+++ Information provided

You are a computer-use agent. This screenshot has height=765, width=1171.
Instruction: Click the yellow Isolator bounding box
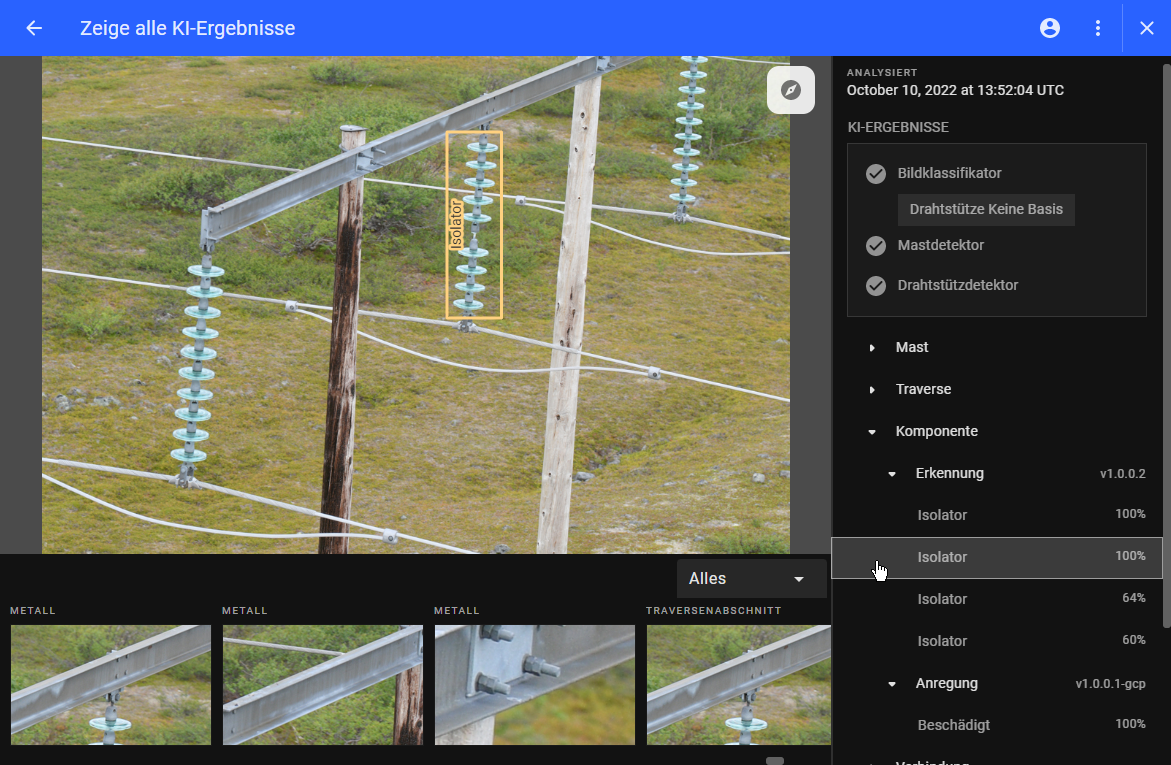coord(474,225)
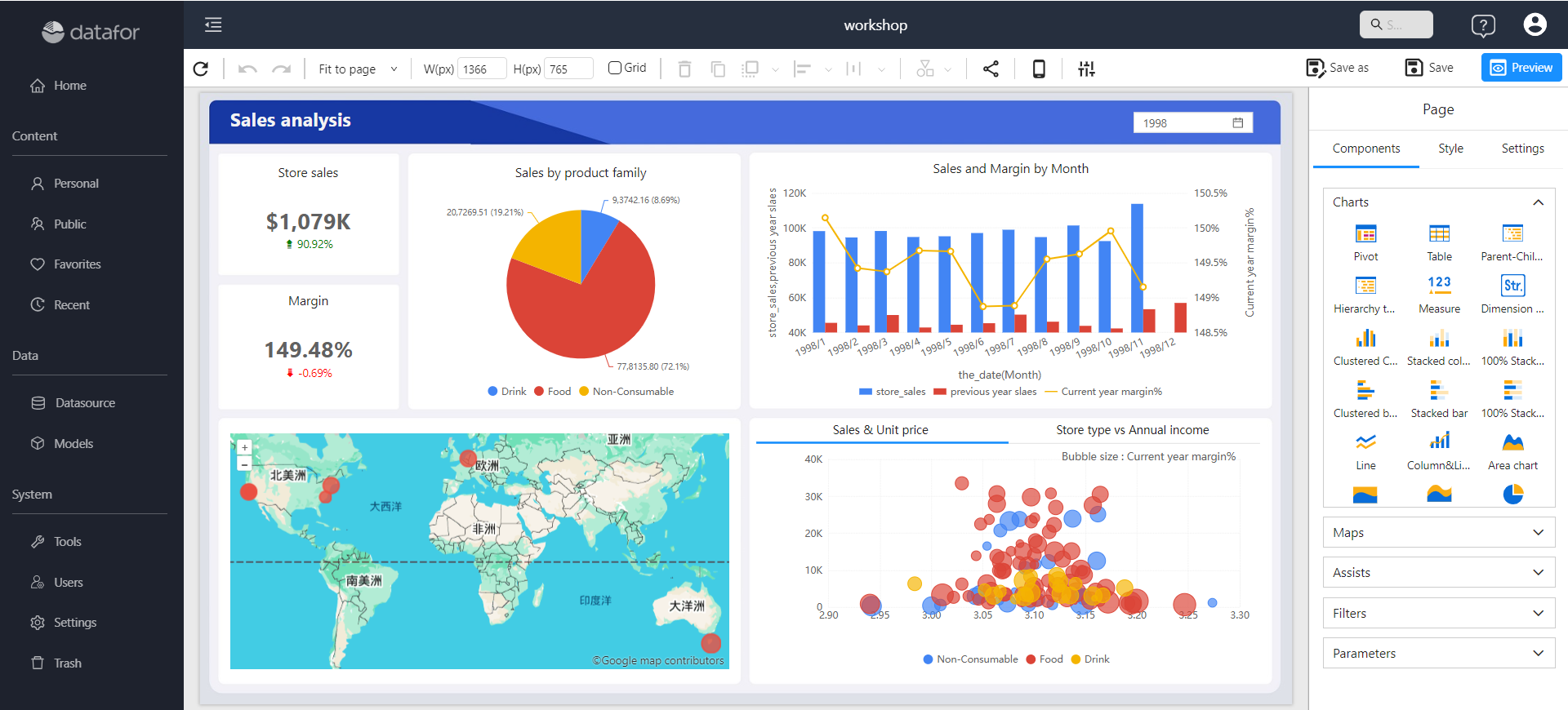
Task: Open the Fit to page dropdown
Action: click(358, 69)
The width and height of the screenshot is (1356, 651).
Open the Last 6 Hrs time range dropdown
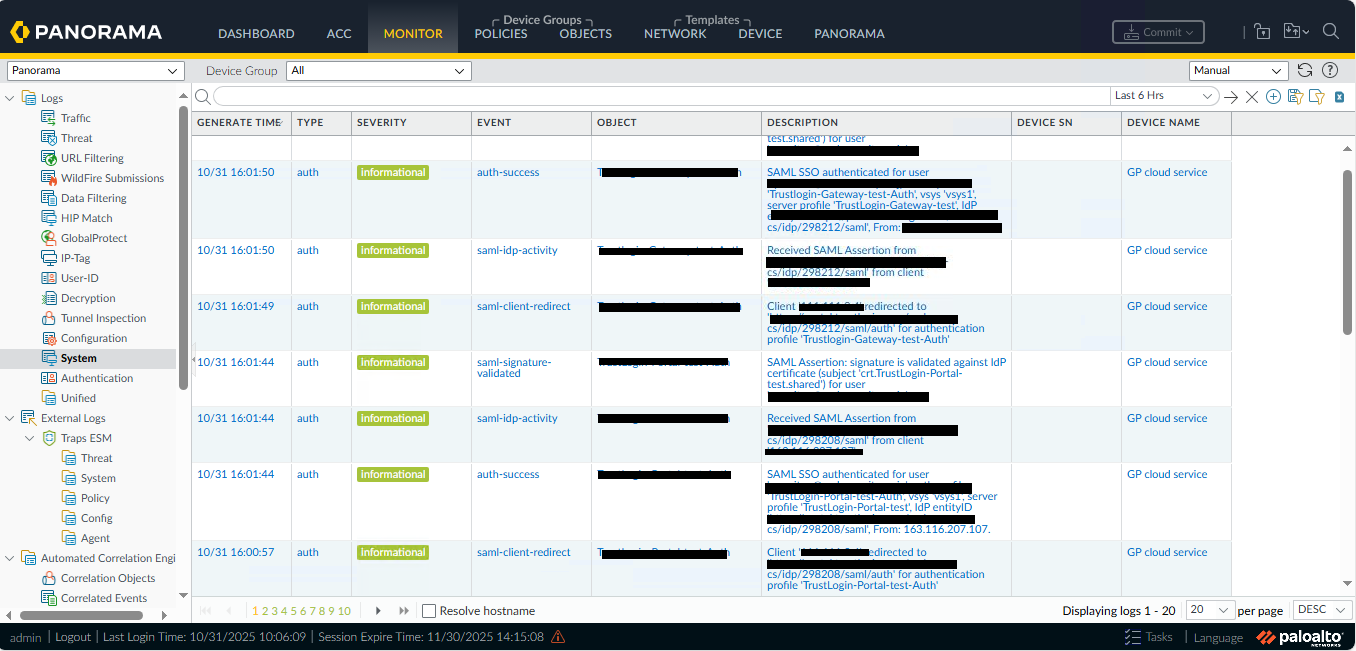(1164, 96)
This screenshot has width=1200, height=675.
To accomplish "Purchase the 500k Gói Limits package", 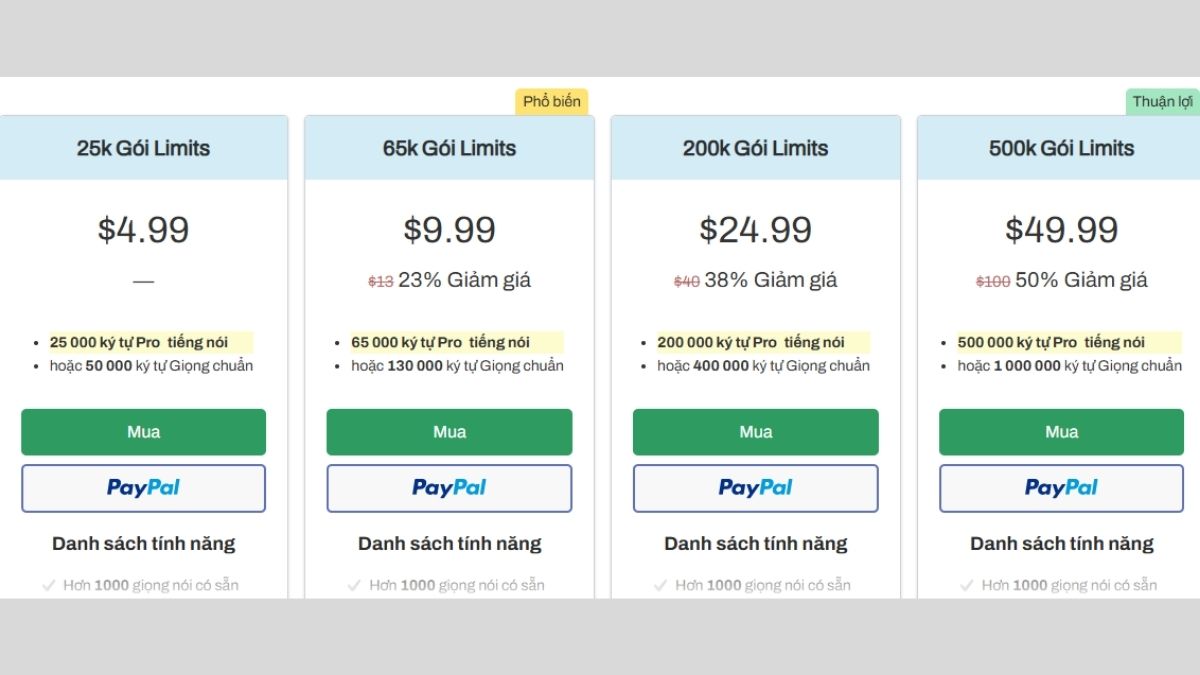I will [1061, 432].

++++++

» **Exercise prompt**
Arrange everything from the start of the rows down to the line containing "Action: click(358, 69)", inclusive, as a Markdown table with the columns Number and Text, one table row per line and blank lines skipped. Keep the pictures out of the table.

» **The completed task**
| Number | Text |
|---|---|
| 1 | You are a computer-use agent. This screenshot has height=765, width=1171. |
| 2 | Instruction: Click the yellow Isolator bounding box |
| 3 | coord(474,225) |
| 4 | Task: Open the Fit to page dropdown |
| 5 | Action: click(358, 69) |